▸ What to work on: All lines after the one containing "Task: Click success" are needed, along with that line itself. Please repeat them exactly through the end of the entries.

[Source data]
::::::::

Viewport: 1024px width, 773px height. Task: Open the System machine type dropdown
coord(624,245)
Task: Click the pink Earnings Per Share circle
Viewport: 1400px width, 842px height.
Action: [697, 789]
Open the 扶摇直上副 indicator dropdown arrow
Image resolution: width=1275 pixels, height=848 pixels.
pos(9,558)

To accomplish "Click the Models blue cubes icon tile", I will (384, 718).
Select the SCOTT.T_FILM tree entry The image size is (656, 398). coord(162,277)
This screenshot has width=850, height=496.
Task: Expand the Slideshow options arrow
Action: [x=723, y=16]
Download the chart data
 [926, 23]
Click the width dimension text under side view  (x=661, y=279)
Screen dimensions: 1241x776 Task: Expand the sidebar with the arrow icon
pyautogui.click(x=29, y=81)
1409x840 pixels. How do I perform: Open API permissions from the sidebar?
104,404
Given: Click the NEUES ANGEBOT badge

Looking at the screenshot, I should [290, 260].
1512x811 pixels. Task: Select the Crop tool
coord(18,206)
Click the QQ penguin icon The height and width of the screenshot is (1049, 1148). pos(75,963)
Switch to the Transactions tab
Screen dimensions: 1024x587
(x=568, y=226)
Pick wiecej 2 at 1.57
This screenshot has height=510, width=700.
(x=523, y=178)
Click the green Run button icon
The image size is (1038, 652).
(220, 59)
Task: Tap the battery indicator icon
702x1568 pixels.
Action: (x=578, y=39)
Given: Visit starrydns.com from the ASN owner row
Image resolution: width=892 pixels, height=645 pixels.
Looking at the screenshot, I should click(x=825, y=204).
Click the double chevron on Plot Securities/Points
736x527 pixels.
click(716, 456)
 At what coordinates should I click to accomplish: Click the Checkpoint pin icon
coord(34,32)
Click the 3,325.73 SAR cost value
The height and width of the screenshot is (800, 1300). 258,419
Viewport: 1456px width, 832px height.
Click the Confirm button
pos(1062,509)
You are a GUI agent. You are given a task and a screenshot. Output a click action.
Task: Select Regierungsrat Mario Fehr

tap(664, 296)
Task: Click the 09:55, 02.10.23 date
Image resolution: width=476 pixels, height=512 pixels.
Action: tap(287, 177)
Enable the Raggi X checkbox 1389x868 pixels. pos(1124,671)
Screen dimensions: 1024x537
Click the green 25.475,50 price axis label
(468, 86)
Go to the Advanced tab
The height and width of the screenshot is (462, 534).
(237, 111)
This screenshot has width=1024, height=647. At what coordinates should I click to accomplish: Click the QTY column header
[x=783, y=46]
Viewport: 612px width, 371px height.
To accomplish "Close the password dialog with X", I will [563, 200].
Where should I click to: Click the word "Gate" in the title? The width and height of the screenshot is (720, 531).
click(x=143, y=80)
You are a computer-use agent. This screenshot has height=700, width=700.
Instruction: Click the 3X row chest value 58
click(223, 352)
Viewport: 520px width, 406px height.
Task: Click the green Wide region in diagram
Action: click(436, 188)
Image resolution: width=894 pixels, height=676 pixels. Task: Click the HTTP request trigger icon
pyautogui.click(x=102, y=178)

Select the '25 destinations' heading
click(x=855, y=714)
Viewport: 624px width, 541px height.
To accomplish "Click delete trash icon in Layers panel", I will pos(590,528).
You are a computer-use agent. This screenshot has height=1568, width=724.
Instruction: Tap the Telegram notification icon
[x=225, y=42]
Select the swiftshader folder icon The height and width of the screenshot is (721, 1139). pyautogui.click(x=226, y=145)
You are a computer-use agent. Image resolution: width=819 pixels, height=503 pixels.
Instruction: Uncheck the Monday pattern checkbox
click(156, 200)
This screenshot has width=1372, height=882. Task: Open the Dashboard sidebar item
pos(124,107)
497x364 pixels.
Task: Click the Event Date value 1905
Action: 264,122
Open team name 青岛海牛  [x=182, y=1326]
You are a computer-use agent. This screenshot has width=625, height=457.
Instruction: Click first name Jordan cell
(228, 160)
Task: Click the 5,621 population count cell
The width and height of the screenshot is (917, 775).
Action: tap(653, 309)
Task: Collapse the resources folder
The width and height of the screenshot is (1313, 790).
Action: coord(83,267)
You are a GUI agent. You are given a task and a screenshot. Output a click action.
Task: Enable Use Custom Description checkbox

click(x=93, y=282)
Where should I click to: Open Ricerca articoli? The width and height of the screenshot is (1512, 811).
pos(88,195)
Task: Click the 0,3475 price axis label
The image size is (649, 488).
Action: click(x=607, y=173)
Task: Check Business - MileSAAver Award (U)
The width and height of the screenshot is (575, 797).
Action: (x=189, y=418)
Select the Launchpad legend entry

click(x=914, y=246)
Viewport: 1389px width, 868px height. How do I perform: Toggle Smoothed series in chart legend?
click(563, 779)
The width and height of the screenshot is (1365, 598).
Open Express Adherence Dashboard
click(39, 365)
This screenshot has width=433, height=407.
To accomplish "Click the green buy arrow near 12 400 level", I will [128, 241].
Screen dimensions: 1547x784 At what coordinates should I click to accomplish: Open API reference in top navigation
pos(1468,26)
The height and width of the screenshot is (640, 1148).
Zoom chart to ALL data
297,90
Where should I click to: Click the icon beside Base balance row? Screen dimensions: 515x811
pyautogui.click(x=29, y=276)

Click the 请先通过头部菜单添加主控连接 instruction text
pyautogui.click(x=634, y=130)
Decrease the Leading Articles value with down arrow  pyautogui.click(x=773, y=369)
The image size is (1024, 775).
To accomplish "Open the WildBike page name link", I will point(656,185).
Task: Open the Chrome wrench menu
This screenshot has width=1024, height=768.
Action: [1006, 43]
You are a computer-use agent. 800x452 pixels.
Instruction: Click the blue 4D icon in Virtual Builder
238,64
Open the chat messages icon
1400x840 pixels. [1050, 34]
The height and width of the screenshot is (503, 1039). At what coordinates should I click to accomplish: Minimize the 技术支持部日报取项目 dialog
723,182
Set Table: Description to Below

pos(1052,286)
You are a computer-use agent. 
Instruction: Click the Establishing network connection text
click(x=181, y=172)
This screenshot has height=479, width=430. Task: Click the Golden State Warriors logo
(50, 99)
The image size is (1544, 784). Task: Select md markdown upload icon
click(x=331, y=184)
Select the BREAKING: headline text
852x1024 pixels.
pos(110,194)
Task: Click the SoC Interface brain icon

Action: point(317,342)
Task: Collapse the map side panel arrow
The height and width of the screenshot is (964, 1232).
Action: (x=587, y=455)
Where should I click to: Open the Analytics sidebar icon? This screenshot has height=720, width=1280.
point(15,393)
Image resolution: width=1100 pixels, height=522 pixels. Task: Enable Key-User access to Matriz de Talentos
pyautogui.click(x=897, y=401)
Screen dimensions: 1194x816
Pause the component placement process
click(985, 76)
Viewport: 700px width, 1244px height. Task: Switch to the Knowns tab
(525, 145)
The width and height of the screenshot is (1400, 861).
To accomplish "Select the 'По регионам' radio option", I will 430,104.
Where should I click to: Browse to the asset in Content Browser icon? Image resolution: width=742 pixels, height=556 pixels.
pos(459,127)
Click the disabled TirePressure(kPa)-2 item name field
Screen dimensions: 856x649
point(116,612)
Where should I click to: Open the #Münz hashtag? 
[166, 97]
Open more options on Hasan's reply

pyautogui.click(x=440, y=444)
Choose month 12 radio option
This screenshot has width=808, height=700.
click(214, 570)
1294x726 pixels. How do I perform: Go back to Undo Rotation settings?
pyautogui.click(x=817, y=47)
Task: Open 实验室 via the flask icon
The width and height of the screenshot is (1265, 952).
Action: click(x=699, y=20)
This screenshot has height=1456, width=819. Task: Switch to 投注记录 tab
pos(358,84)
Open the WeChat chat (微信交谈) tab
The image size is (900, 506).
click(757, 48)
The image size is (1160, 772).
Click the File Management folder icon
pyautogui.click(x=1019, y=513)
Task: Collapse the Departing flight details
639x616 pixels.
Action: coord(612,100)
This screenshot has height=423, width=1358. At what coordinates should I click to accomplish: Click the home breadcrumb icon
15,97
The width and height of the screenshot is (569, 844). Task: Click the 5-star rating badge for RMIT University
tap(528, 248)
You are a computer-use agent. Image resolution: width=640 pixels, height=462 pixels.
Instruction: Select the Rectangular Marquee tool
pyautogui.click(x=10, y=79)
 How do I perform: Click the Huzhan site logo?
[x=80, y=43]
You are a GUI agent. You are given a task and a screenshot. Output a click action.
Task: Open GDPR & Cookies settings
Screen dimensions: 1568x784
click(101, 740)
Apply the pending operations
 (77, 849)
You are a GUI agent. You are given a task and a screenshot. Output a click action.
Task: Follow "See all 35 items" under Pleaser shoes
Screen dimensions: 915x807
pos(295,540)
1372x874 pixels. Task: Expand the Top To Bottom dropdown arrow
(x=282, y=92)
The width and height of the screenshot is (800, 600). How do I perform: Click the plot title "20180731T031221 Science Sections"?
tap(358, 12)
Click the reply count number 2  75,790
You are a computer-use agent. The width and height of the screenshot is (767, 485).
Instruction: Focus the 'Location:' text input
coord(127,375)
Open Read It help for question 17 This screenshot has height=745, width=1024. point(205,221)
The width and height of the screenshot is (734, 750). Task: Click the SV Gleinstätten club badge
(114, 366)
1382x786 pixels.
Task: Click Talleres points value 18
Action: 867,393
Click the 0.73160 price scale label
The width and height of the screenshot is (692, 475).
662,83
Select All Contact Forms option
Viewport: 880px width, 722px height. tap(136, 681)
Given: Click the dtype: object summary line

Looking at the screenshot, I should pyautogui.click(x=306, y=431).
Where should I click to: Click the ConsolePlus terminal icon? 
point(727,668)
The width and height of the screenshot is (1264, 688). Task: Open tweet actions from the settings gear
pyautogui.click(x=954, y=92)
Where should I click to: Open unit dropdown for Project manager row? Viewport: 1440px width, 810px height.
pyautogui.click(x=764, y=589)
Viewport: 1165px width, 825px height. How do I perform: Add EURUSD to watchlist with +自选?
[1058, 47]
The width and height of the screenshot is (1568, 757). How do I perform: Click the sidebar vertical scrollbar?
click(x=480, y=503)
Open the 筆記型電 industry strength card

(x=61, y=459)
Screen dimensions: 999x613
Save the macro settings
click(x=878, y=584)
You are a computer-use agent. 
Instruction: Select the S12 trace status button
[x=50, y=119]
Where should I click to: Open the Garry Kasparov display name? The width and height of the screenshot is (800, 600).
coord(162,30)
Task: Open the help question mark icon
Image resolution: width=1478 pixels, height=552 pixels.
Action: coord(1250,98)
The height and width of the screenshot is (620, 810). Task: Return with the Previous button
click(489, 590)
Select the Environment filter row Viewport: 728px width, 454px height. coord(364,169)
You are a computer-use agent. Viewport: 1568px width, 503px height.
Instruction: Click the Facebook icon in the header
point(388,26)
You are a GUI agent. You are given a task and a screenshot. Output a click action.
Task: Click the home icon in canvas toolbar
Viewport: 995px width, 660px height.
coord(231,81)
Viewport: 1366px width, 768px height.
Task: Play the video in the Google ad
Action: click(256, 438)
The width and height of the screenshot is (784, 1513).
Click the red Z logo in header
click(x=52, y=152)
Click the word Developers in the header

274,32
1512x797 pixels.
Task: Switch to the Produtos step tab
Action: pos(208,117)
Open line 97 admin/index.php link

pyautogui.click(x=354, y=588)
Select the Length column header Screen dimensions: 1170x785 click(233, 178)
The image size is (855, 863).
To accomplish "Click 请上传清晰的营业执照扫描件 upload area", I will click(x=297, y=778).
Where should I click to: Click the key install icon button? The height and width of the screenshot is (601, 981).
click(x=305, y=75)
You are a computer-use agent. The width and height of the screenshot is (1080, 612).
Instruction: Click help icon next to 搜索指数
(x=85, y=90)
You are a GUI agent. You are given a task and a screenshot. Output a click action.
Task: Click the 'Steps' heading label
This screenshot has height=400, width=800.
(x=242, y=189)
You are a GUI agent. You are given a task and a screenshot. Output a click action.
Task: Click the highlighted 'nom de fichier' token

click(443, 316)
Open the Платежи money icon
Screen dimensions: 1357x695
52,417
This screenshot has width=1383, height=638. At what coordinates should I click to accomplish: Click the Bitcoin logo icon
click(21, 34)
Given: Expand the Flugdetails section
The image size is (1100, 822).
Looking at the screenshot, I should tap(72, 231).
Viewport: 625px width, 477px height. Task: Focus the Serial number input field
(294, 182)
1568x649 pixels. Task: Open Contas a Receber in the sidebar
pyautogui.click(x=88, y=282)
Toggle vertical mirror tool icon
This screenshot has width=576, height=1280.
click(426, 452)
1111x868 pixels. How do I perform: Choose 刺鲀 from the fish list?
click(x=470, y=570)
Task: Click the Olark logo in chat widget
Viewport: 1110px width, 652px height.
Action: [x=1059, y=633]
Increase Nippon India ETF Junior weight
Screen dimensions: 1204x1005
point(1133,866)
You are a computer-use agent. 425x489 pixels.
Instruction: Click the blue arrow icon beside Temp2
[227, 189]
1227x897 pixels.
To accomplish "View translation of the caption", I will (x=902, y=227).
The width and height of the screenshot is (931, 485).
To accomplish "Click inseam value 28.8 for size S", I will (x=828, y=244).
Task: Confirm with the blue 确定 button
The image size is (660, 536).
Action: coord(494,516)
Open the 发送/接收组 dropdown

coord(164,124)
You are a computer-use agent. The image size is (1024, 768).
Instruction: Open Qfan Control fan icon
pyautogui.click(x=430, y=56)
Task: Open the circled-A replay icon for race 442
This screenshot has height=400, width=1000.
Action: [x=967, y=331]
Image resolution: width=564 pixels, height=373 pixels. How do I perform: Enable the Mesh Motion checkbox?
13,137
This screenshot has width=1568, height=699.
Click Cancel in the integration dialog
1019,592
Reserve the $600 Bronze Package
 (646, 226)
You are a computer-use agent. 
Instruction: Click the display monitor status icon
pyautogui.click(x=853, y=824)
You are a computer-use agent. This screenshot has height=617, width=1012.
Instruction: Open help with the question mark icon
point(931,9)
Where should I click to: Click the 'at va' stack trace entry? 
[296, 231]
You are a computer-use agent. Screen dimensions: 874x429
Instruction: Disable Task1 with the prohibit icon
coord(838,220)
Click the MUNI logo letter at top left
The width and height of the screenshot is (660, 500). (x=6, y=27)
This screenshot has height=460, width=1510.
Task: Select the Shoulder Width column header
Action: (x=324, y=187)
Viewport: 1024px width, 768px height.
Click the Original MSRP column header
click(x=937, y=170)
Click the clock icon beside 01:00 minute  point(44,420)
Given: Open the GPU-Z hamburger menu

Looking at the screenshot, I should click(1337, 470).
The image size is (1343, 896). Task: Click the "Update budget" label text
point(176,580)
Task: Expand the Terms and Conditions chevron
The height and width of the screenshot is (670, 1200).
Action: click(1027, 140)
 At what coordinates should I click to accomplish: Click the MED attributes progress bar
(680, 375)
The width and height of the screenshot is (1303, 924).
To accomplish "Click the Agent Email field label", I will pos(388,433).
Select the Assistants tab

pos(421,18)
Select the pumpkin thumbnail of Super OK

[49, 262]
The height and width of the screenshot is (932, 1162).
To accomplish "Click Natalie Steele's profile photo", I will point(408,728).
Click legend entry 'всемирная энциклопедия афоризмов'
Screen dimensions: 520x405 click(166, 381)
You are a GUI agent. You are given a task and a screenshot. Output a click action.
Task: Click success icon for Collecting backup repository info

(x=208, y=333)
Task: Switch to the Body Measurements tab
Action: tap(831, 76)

::::::::

▸ Task result:
Task: Click success icon for Collecting backup repository info

(x=208, y=333)
Task: Switch to the Body Measurements tab
Action: tap(831, 76)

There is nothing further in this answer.